In IS-2000 Release A for the cdma2000 system, a common pilot channel is transmitted through a first antenna ANT1, while a diversity pilot channel is transmitted through a second antenna ANT2. The mobile station calculates weight information for the two antennas using the common pilot channel and the diversity pilot channel, and then transmits the calculated weight information to the base station. Then, the weight generator 651 in the base station creates the weights C1 and C2 based on the received weight information.
Comparing theoretical maximum performance of the transmit antenna diversity schemes, the closed loop transmit antenna diversity scheme of FIG. 6 is superior to the open loop transmit antenna diversity scheme of FIG. 1 by 3 dB in terms of SNR (signal-to-noise ratio) required to attain a given bit error rate (BER). However, in the case of a non-ideal, normal Doppler channel, the closed loop transmit diversity scheme cannot properly perform the transmit diversity due to delay of the feedback information in a high-speed fading channel environment where the mobile station moves at high speed, so it has lower performance than the open loop transmit diversity scheme. That is, in the environment where the mobile station moves at high speed, it is never possible to obtain a gain of the closed loop transmit diversity. Therefore, there is a demand for a transmit antenna diversity method capable of obtaining a diversity gain over the whole speed range, regardless of the moving speed of the mobile station.

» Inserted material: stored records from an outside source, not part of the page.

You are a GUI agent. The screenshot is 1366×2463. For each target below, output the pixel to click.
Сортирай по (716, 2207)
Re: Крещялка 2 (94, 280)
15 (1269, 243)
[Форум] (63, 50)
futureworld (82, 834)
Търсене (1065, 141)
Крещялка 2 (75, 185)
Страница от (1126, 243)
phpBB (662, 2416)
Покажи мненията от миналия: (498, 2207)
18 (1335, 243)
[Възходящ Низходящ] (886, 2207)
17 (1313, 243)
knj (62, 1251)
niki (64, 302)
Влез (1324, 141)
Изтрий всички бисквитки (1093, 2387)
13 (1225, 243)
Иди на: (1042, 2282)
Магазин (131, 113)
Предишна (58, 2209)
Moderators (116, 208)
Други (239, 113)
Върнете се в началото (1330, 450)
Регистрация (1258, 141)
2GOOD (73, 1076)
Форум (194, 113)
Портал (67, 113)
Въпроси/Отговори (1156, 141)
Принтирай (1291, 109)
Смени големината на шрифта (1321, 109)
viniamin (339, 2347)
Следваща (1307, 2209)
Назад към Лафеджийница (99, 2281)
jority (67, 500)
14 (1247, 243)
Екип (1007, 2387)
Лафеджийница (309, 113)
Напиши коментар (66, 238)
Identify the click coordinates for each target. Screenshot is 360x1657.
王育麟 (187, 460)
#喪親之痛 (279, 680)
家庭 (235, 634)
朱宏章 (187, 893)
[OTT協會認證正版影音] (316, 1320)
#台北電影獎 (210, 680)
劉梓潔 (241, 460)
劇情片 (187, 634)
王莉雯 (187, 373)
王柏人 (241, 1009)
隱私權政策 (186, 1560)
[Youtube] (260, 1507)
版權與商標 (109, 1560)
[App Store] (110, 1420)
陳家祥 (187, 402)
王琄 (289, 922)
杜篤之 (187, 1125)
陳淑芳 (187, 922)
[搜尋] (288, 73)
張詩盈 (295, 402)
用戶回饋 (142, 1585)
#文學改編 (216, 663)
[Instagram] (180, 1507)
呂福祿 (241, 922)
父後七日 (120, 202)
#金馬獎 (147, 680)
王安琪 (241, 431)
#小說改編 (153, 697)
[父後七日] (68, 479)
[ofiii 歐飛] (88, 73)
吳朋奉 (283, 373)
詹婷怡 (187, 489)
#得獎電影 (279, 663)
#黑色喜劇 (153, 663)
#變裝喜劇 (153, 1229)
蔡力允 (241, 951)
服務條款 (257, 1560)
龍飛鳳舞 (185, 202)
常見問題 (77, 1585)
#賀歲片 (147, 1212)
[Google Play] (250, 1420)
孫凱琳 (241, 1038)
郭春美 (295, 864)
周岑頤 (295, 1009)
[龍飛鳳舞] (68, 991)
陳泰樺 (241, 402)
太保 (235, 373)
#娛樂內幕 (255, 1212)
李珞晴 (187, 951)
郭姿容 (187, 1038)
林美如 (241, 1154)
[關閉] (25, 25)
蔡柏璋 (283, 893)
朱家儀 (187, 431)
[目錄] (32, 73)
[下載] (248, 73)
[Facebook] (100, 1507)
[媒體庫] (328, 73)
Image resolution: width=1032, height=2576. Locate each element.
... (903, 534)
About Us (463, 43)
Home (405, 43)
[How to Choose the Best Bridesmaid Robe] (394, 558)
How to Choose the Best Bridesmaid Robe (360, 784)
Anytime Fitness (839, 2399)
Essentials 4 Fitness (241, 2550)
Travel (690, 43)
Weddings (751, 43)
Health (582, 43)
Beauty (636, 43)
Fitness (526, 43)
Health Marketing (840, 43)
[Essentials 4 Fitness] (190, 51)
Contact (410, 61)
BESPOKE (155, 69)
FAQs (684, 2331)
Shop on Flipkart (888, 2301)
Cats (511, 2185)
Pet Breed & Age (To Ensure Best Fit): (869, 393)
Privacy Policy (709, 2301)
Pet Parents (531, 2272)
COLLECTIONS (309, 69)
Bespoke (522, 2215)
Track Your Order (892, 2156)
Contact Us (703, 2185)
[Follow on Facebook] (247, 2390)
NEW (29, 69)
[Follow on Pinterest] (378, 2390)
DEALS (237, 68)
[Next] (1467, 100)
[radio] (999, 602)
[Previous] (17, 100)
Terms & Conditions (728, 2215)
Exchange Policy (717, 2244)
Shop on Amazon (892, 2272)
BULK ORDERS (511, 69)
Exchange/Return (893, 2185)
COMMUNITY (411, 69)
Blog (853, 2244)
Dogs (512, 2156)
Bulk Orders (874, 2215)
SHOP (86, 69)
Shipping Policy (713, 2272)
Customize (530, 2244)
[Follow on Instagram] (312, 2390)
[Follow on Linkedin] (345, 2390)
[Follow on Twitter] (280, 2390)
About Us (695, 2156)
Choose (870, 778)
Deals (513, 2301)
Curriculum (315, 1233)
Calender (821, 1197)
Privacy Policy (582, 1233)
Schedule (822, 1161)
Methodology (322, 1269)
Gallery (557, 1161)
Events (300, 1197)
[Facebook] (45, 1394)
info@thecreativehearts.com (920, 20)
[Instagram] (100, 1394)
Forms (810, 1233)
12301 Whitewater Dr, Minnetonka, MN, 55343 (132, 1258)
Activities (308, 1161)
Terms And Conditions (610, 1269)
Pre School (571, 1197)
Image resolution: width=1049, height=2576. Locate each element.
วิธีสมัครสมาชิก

It is, therefore, an object of the present invention to provide a base station transmission apparatus and method for obtaining a transmit antenna diversity gain over the whole speed range, regardless of a moving speed of a mobile station in a CDMA mobile communication system.
It is another object of the present invention to provide a base station transmission apparatus and method for enabling the combined use of a closed loop antenna diversity scheme and an open loop antenna diversity scheme in a CDMA mobile communication system.
It is yet another object of the present invention to provide a base station transmission apparatus and method for obtaining a gain of a closed loop transmit antenna diversity scheme in a fading channel environment where a mobile station has a low speed, and obtaining a gain of an open loop transmit antenna diversity scheme in a channel environment where the mobile station has a high speed, in a CDMA mobile communication system.
According to a first object of the present invention, a base station transmission apparatus in a mobile communication system using transmit antenna diversity between a base station with a plurality of antennas and a mobile station, comprises a modulator for generating a complex symbol in response to a coded symbol; a first spreader for generating a plurality of different complex symbols in response to the complex symbol from the modulator, and generating a plurality of first spread complex symbols by spreading the plurality of the generated complex symbols with a first orthogonal code assigned to the mobile station; a second spreader for generating a plurality of same complex symbols being different from the plurality of the complex symbols in response to the complex symbol from the modulator, spreading the plurality of the same complex symbols with a second orthogonal code being different from the first orthogonal code, and generating a plurality of second spread complex symbols by multiplying the spread complex symbols by weights for the antennas, determined based on feedback information, received from the mobile station, indicating reception status of a base station signal; a summer for summing up the first complex symbols from the first spreader and the second complex symbols from the second spreader; and a transmitter for complex-spreading an output of the summer, shifting the complex-spread signals to a radio frequency band, and transmitting the shifted signals through the antennas.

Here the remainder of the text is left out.